Sigo sin recibir ningún mensaje. Lanzo el móvil por la ventana.

El televisor pesa como un coche. Me duele la espalda. Me arden las piernas. Lo arrastro por la alfombra. No puedo respirar, tengo que parar. La habitación se mueve. Respira. Respira. Puedes hacerlo. Tiene que desaparecer todo.

Subo el televisor al alféizar.

Y abajo.

Explota en medio de un espectacular estruendo de plástico y cristal.

Ya está. Todo fuera. He terminado.

Papá entra corriendo y se detiene en seco, boquiabierto.

– Eres un monstruo -susurra.

Tengo que taparme los oídos.

Él se acerca y me sujeta por los brazos. Su aliento huele a tabaco rancio.

– ¿Es que quieres dejarme sin nada?

– ¡No había nadie en casa!

– ¿Y por eso has decidido arrasar con todo?

– ¿Donde estabas?

En el supermercado. Luego he ido al hospital a visitarte, pero te habías ido. No has dado un susto de muerte.

– Me importa un carajo, papá!

– ¿Pues a mí sí me importa, joder! Esto te va a dejar completamente exhausta.

– Es mi cuerpo. ¡Hago con él lo que quiero!

– ¿Así que ahora ya no te importa tu cuerpo?

– ¡No; estoy harta de él! Estoy harta de médicos, agujas, análisis de sangre y transfusiones. Estoy harta de pasarme un día tras otro metida en una cama, mientras los demás seguís adelante con vuestras vidas. ¡ Lo odio! ¿Os odio a todos!

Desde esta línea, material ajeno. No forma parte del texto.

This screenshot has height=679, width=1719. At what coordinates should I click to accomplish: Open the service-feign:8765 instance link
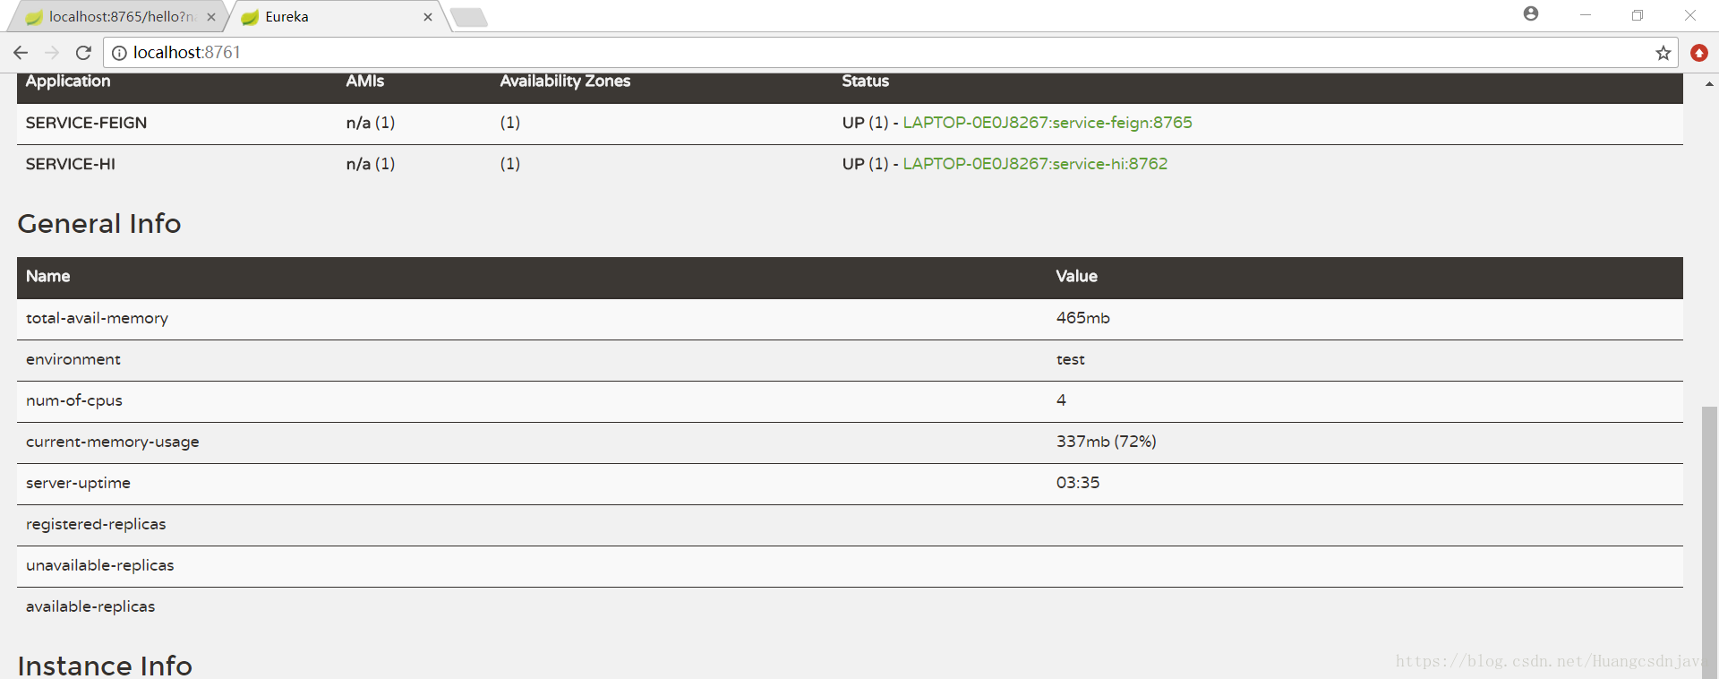pyautogui.click(x=1048, y=123)

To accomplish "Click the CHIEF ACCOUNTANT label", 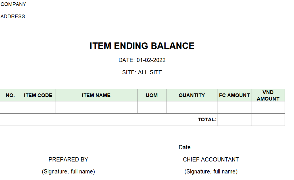I will pos(211,159).
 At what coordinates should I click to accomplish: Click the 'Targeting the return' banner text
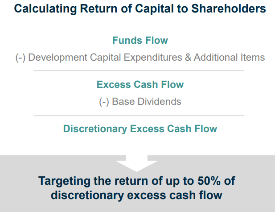point(93,181)
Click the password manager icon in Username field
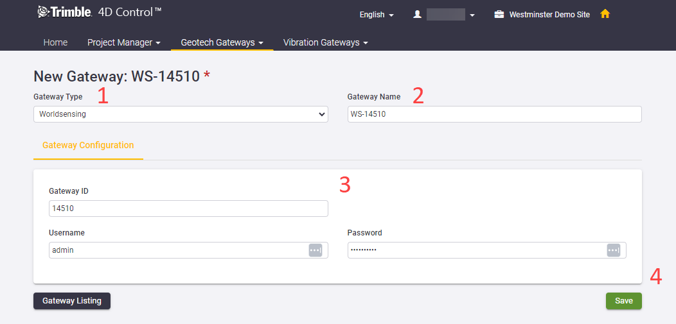The height and width of the screenshot is (324, 676). (315, 250)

Adam ha ido a una entrevista en la universidad, ¿lo sabías? ¡Se pasará años allí haciendo lo que más le guste, y yo estaré bajo tierra dentro de un par de semanas!

Papá se echa a llorar. Se desploma sobre la cama, hunde la cabeza entre las manos y llora. No sé qué hacer. ¿Por qué es más débil que yo?

Me siento a su lado y le toco la rodilla.

– No voy a volver al hospital, papá.

Se limpia la nariz con la marga de la camisa y me mira. Se parece a Cal.

– De verdad ya no aguanto más.

Lo rodeo con el brazo y él apoya la cabeza en mi hombro. Le acaricio el pelo. Es como si flotáramos en un barco. Incluso entra la brisa por la ventana. Nos quedamos así un montón de rato.

– Nunca se sabe; a lo mejor no me muero si me quedo en casa.

– Sería estupendo.

– Haré la selectividad. Luego iré a la universidad.

– Suspira, se tira en la cama y cierra los ojos.

– Buena idea.

– Encontraré trabajo y quizá algún día tenga hijos. Chester, Merlin y Daisy.

Papá abre un ojo durante un segundo.

– ¡Que Dios los ayude!

– Serás abuelo. Vendremos a visitarte cada dos por tres. Te visitaremos durante años y años, hasta que cumplas los noventa.

– ¿Y luego qué? ¿Dejaréis de venir?

– No; entonces te morirás. Antes que yo. Como debe ser.

No responde. Cuando la oscuridad se filtra por la ventana y las sombras alcanzan su brazo, parece desvanecerse.

– No vivirás en esta casa, sino en un sitio más pequeño cerca del mar. Yo tendré las llaves porque te visitaré muy a menudo, y un día entraré tranquilamente como siempre, pero las cortinas estarán echadas y las cartas seguirán en la esterilla de la puerta. Subiré al dormitorio para buscarte. Me aliviará verte tumbado en la cama pacíficamente que soltaré una carcajada. Pero cuando abra las cortinas, me daré cuente de que tienes los labios azulados. Te tocaré la mejilla y estará fría. Tus manos también.